We stopped off in Temple Bar again for another meal, this time at Gogarty's. On arrival, there was an old fella going all out with the traditional Irish songs, so that was great to hear. I was served up with the Chicken Hibernia, which was a fragrant and mildly spicy chicken curry. While that doesn't sound very Irish, the name Hibernia comes from Irish folklore, so I suppose the dish must be a little bit traditional! In any case, it was very good. After lunch, we retired to the hotel for a rest, planning to head out in the evening, but when the rain rolled in, we ended up staying in for the evening.


A little Irish folk music from this wee old fella.

Chicken Hibernia at Gogarty's.

Dugout canoe, 15m long from a single tree.
Our final full day in Ireland was a relatively relaxed one. We had basically seen all the stuff we wanted to see.

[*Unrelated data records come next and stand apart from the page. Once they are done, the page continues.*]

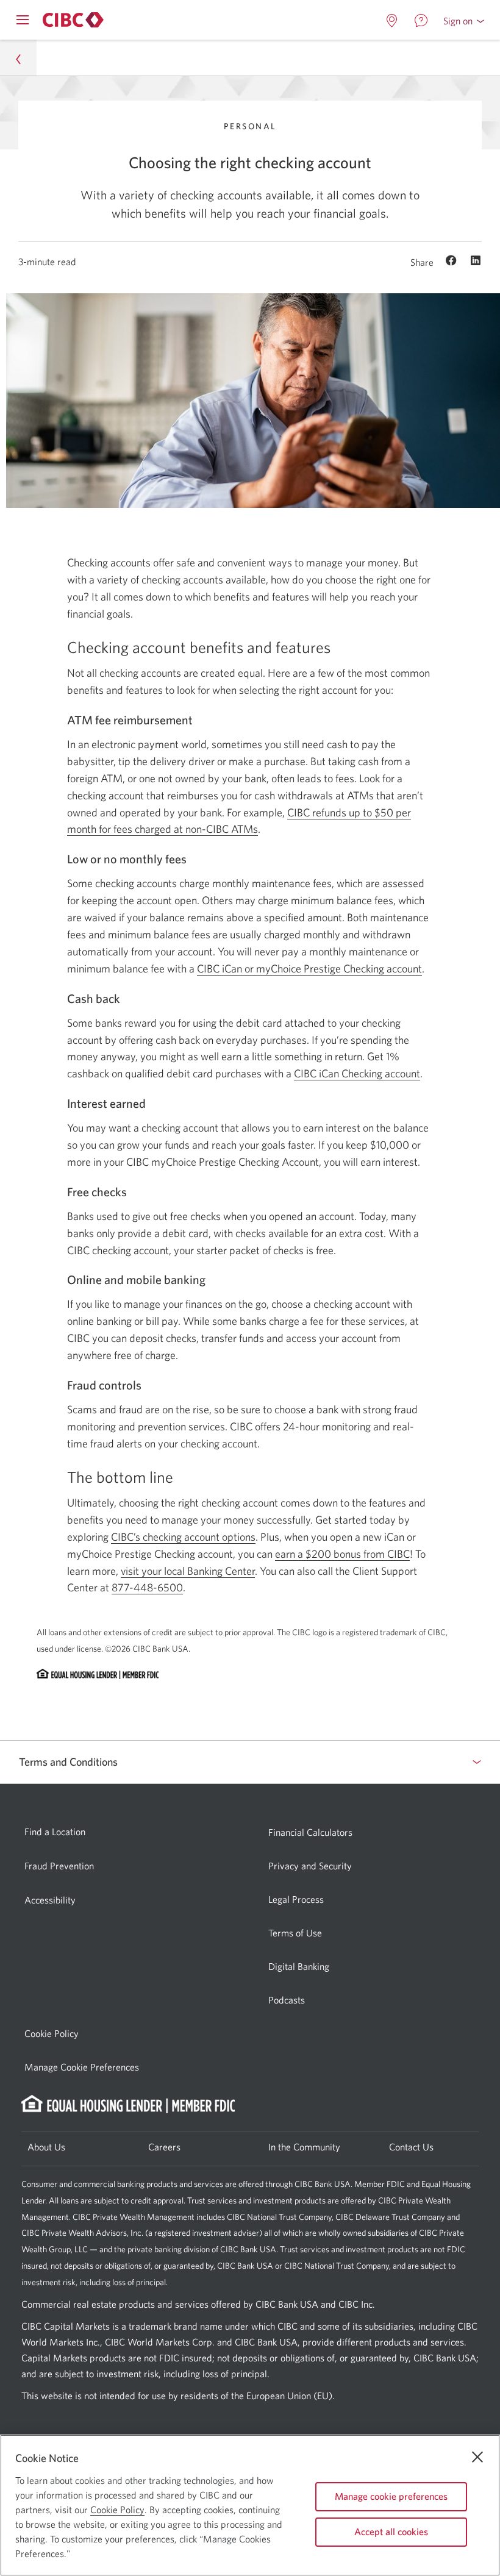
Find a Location (54, 1831)
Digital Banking (298, 1966)
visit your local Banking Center (188, 1571)
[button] (464, 21)
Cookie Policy (51, 2033)
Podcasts (286, 1999)
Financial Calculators (310, 1832)
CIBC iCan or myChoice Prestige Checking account (309, 968)
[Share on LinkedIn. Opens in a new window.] (476, 261)
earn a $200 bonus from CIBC (342, 1553)
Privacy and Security (310, 1865)
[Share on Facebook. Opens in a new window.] (452, 261)
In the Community (304, 2146)
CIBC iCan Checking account (357, 1073)
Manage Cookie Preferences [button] (81, 2066)
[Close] (477, 2457)
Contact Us (411, 2146)
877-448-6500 (147, 1587)
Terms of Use (295, 1932)
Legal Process (296, 1899)
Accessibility (50, 1899)
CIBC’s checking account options (183, 1536)
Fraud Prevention (59, 1865)
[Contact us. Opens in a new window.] (421, 20)
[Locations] (392, 20)
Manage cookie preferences (391, 2496)
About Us (46, 2146)
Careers (164, 2146)
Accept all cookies (391, 2531)
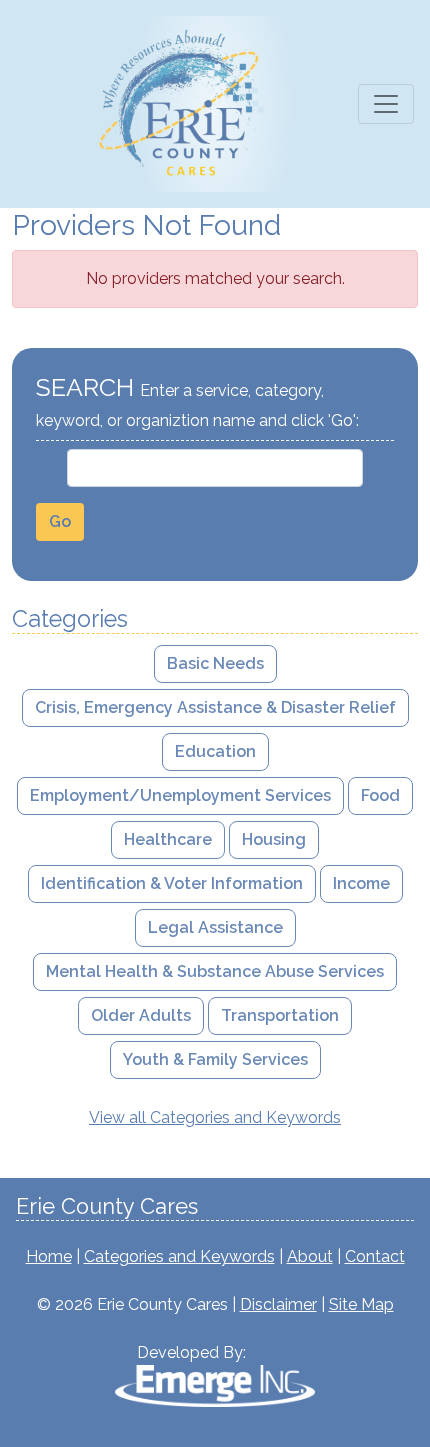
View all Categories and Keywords (215, 1117)
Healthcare (168, 839)
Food (380, 795)
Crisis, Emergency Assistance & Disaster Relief (215, 707)
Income (361, 883)
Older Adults (141, 1015)
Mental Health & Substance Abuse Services (215, 971)
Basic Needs (215, 663)
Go (60, 521)
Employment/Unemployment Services (180, 795)
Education (215, 751)
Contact (375, 1256)
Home (49, 1256)
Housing (274, 839)
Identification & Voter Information (172, 883)
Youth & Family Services (215, 1059)
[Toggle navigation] (386, 104)
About (310, 1256)
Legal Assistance (215, 927)
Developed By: (191, 1352)
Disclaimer (278, 1304)
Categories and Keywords (179, 1256)
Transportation (280, 1015)
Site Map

We started the day by jumping on the #14 bus to the south of Dublin. As I have mentioned in other posts, Mum has been studying archaeology and history at university, and through this process, she got into mapping her family history which originates in Ireland. We paid a visit to the Church of Ireland Representative Church Body Library to see if we could find some records of her great-great-grandfather's marriage and birth to help in the mapping. We found the first, but unfortunately not the second. But it was pretty cool to be looking over some records that were actually written down some 200 years ago.

Taking the same bus back into town, we got off near St. Stephen's Green and walked to the National Museum of Ireland (Archaeology). For free entry, you can wander through 10 different exhibits that detail the long history of Ireland through an extensive range of artefacts. Thousands of pieces of jewellery, cooking and storage implements, spears and swords and many, many more examples have been uncovered from Ireland bogs over the years. We had a good look through most of the exhibits, including the boat seen below: a carved-out single pieces of tree trunk that is 15 metres long. Imagine being the archaeologists to dig this up!



Fisherman's Pie for lunch at Bruxelles.

With the past 6 weeks really starting to catch up with us, we were keen to have a bit of a rest in the afternoon, so we chilled at the hotel for a while before heading over to our local pub, O'Shea's for an evening farewell to Ireland.

Decadent desserts were a perfect way to sign off from 6 weeks in Ireland and Scotland.